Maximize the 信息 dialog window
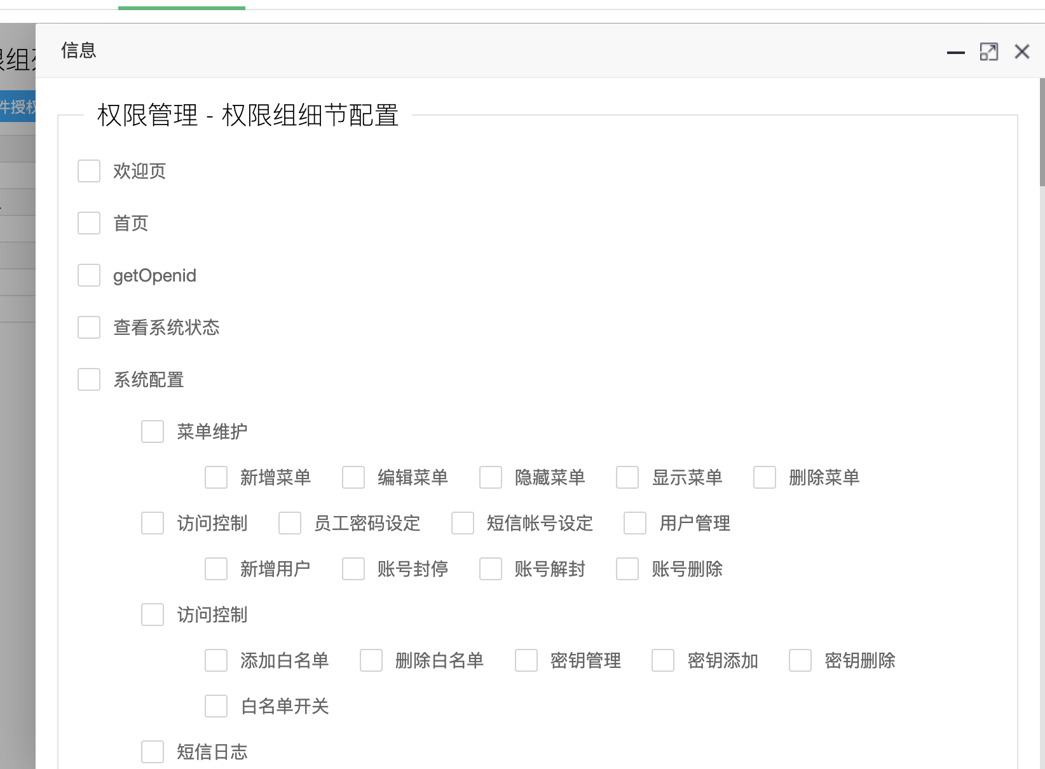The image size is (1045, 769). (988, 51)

* * *

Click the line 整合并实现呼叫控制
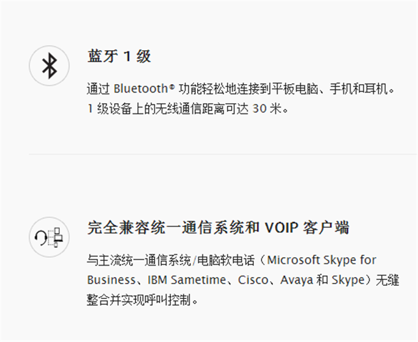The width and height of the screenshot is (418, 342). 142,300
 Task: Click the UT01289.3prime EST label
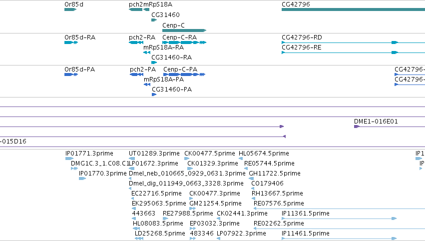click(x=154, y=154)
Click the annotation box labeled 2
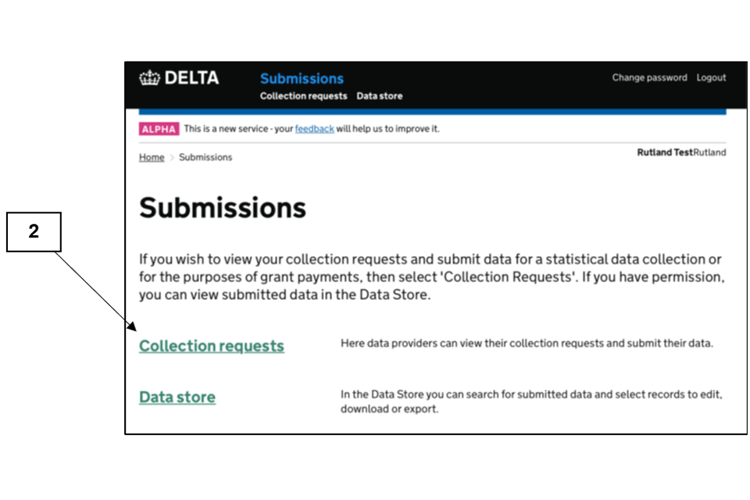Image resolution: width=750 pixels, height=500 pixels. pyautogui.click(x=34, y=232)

(YOUR GOAL): Update the listing from the line with "Click the line 整合并实现呼叫控制" to the line with "Image resolution: width=750", replacing "annotation box" with "callout box" and keeping everything else unchanged. Leave the pictures out of your answer.

(ANSWER TO THIS TASK):
Click the line 整合并实现呼叫控制
The width and height of the screenshot is (418, 342). 142,300
 Task: Click the UT01289.3prime EST label
click(x=154, y=154)
Click the callout box labeled 2
Image resolution: width=750 pixels, height=500 pixels. pyautogui.click(x=34, y=232)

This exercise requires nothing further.